Telephone number salaries

Ictu researcher Eileen Sweeney, who has tracked the changes in the pay of each chief executive since 2015, said: “The building materials company, CRH continues to have the highest CEO-to-average-worker pay ratio, at 212-to-1.

“That is, it would take an ordinary worker 212 years to earn what the CRH boss took home in 2018.

“This is marginally narrower on the previous year as a result of a €296,000 reduction in the bonus paid to the chief executive to €2.04 million in 2018. However, a wide divide persists.”

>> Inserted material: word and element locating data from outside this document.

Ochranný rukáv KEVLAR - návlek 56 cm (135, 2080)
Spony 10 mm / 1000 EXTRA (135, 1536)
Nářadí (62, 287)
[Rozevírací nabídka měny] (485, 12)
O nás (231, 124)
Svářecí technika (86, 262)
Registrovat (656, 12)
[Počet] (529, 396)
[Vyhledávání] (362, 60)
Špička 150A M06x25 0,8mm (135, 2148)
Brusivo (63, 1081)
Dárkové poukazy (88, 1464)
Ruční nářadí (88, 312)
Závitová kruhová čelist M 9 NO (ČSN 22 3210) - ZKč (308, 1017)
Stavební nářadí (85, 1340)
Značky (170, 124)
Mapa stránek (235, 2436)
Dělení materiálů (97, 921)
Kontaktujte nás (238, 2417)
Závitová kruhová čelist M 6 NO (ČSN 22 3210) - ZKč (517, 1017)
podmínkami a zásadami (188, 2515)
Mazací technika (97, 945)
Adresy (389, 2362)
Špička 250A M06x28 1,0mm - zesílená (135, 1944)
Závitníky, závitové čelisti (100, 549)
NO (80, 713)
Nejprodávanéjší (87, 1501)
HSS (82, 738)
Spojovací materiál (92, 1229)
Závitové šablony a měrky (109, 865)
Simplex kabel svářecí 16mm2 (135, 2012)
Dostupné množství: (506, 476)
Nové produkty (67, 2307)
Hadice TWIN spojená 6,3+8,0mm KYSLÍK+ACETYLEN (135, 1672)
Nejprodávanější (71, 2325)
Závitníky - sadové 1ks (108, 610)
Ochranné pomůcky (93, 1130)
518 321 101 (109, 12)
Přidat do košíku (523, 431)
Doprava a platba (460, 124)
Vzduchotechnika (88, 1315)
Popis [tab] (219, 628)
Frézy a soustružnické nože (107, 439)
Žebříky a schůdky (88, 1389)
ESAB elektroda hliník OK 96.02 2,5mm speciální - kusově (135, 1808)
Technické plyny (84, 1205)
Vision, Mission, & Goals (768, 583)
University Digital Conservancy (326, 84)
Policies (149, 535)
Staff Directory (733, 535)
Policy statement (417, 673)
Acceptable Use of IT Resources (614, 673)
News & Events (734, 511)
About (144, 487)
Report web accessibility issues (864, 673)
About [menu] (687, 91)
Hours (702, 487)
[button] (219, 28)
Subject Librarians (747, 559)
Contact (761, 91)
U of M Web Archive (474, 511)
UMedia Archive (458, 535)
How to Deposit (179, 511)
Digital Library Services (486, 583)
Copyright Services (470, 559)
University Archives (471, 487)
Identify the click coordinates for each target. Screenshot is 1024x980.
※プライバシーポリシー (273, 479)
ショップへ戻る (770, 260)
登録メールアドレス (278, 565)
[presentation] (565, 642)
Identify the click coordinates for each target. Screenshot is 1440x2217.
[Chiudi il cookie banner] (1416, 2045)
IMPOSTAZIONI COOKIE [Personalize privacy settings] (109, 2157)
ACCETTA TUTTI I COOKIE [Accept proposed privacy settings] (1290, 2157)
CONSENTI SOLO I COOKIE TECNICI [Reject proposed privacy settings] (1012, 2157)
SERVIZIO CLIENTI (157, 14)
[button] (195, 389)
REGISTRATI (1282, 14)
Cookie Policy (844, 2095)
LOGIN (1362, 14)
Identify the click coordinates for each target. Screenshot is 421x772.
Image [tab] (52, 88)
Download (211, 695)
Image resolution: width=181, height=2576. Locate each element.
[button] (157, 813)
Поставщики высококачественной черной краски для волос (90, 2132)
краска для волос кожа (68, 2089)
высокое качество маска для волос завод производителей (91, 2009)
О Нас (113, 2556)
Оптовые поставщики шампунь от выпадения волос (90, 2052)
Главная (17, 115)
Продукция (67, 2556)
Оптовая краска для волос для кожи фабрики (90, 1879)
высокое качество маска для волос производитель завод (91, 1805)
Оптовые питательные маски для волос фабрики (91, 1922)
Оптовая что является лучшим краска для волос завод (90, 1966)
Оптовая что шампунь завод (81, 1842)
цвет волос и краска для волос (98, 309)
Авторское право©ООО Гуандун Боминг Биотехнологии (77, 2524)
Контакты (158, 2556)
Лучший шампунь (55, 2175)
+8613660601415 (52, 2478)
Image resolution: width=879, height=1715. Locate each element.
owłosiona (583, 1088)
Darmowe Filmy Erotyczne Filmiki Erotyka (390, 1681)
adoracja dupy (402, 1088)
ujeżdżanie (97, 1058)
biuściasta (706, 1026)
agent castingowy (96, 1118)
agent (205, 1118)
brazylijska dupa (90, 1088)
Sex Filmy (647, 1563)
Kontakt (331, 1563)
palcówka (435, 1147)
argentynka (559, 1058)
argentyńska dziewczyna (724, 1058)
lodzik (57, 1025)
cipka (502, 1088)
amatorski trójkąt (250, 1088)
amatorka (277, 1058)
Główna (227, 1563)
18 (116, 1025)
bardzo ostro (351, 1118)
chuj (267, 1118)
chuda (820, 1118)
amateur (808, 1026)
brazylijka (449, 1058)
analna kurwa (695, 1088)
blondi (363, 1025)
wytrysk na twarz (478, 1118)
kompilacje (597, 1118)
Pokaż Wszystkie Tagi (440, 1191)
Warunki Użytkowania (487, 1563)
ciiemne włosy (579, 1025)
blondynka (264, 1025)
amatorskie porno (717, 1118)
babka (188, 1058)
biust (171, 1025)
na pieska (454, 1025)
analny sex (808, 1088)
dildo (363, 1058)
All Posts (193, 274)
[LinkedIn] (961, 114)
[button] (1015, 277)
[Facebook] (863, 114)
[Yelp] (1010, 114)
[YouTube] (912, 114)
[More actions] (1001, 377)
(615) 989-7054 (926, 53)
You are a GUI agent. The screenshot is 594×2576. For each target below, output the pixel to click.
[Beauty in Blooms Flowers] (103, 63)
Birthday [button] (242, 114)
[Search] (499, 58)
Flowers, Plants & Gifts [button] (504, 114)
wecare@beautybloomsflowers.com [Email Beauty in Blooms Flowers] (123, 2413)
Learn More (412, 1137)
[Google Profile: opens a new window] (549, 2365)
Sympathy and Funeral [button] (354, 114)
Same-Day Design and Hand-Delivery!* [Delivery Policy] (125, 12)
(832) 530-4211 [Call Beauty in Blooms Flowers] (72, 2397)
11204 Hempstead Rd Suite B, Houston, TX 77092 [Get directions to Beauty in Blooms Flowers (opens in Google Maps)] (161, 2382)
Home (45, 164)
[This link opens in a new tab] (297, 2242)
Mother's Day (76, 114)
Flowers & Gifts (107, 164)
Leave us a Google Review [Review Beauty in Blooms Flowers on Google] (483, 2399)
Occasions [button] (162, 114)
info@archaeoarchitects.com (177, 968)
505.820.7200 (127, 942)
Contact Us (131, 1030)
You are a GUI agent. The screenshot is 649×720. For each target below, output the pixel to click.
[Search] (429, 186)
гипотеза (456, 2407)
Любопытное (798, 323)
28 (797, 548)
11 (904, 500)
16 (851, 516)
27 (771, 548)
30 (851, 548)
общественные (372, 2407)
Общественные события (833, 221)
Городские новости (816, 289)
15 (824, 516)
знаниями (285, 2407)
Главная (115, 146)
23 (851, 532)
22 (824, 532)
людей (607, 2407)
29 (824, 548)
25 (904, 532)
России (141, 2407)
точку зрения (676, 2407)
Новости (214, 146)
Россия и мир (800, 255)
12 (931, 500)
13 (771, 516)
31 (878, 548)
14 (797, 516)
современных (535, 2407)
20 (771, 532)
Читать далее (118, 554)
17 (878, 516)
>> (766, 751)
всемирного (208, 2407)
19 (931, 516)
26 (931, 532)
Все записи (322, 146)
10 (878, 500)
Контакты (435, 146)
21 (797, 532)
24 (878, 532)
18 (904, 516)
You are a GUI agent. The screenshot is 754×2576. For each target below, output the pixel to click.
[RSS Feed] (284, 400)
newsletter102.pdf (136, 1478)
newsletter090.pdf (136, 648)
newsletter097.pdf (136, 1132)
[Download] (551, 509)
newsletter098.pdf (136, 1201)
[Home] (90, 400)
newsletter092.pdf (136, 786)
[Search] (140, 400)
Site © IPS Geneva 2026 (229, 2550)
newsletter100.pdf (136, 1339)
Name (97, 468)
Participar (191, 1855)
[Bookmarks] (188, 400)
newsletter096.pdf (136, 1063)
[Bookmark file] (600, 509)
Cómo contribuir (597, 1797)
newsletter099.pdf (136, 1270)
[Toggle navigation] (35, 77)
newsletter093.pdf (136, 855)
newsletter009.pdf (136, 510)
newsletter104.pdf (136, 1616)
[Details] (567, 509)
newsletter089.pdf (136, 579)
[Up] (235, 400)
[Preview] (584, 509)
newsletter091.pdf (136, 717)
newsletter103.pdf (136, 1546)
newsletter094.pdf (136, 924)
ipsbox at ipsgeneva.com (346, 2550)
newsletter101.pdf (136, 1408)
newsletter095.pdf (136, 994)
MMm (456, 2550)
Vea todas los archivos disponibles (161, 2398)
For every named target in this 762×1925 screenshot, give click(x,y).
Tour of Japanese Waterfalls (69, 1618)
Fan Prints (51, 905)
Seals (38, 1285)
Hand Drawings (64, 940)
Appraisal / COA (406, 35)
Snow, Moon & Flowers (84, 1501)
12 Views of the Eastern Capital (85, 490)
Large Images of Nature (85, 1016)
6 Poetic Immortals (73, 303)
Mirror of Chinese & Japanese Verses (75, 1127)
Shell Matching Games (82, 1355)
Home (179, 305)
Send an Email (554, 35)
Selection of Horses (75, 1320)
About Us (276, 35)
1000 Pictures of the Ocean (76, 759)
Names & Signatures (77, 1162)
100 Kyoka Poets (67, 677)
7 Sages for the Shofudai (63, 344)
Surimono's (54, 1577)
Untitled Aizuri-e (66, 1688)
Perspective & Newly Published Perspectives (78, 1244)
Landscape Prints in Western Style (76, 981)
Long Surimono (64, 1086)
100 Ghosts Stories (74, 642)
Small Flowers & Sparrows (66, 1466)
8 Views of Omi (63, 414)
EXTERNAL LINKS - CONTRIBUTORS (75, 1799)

Ictu general secretary Patricia King said: “The telephone number-like-salaries and the unjustifiable gap between the top and rest of the workforce needs to be urgently tackled. This is now recognised by the European Commission and the OECD – institutions not known to be natural bedfellows of trade unions.”

Ictu said that earlier this year, the European Commission had pointed out that market income inequality – income before taxes were deducted and social welfare top-ups were added – in Ireland is the highest in the EU28.

It said the OECD’s 2018 economic survey of Ireland also pointed out that income inequality and poverty in market income were high.

Wage inequality

Ictu social policy officer Dr Laura Bambrick said the new EU shareholder rights directive was due to have become Irish law by June of this year but that this has not yet happened,

She said this initiative represented a good first step in pay transparency and tackling wage inequality.

“The directive, for the first time, requires listed companies to explain how the pay of their employees were taken into account when determining the salaries for company bosses. “

“However, despite the efforts of Congress, as detailed in our report, Government refuses to grasp the opportunity the directive presents to include more ambitious provisions – such as legally obliging listed companies to make pay ratio disclosures” said Dr Bambrick.

“Publicly listed companies are required by stock market rules to publish certain information, including pay of their management team. Private companies are under no such obligation and their executives’ pay remains shrouded in secrecy. But, there is nothing to prevent a future government making such reporting a requirement of firms tendering for public contracts.”